By day, Emily Wenstrom is a content marketing specialist. By early-early morning, she is E. J. Wenstorm, an award-winning sci-fi and fantasy author whose debut novel Mud was named 2016 Book of the Year by the Florida Writers Association.. Her Chronicles of the Third Realm War series includes Mud (#1), Tides (#2), Rain (#0), and more to come. Follow her on Twitter @ejwenstrom.

The second season of Anne with an E released on Netflix over the summer. It has prompted the usual flurry of online content, both old and new. Part of that, as happens from time to time with the character of Anne, has been to try to explain her with a diagnosis.

Over the years Anne has been claimed by reactive attachment disorder, bipolar disorder, and PTSD. Last year I explained why I am so sure she as ADD like I do (and this academic paper agrees).

As I watched season two this month, I asked myself: Why do we feel such a need to diagnose Anne?

Anne is far from the only character to have been diagnosed. Depending on who you ask, Sherlock Holmes has ADD or Asbergers, as does Luna Lovegood. Dory the fish has generalized amnesia, Captain Hook has PTSD, and Charlie Brown has avoidant personality disorder.

Speaking for myself, I think this often comes from what we see in her of ourselves.

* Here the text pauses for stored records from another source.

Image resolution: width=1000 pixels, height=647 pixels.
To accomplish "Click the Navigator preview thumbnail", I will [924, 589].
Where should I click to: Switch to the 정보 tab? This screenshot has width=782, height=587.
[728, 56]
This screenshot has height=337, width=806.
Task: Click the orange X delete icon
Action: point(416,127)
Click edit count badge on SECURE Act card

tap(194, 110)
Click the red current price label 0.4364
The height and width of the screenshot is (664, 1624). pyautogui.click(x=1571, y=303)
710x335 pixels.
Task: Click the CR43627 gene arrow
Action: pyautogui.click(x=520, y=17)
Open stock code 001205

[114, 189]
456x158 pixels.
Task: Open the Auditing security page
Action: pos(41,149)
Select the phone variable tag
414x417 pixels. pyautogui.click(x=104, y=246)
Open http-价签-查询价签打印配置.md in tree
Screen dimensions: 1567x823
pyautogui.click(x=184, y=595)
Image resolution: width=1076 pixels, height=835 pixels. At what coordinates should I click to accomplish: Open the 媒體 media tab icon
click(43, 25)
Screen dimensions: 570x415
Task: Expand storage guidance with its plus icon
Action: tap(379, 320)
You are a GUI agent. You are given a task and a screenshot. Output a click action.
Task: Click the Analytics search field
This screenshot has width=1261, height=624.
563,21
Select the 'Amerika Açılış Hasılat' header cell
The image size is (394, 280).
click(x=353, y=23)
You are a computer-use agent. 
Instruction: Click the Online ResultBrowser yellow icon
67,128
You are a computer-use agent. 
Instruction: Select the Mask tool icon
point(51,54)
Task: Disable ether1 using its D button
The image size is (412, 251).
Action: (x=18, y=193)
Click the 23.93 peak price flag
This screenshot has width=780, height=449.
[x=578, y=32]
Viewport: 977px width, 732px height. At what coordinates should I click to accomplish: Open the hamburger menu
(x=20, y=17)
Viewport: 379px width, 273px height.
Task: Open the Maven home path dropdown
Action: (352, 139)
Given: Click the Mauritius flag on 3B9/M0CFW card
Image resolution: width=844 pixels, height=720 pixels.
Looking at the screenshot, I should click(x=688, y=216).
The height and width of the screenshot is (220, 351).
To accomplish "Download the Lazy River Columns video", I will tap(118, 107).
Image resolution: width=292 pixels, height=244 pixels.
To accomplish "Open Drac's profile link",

The same traits that make Anne beloved make her recognizable.

As Willa Paskin wrote for The New York Times, “She’s curious. She’s hopeful. She’s optimistic. She’s timeless. She’s ahead of her time. She’s imperfect, but perfectly so. She is easy to love.”

Just as she is so easy for other Green Gables characters to relate to, so she is for readers like me. Does that also make her easy to read into?

Following a similar model of fictional diagnosis is the fan theory that diagnoses Sheldon Cooper of Big Bang Theory with Asberger’s syndrome. The show never says anything it indicate this diagnosis, and the creators have even said they were simply modeling the character from people they have known in real life.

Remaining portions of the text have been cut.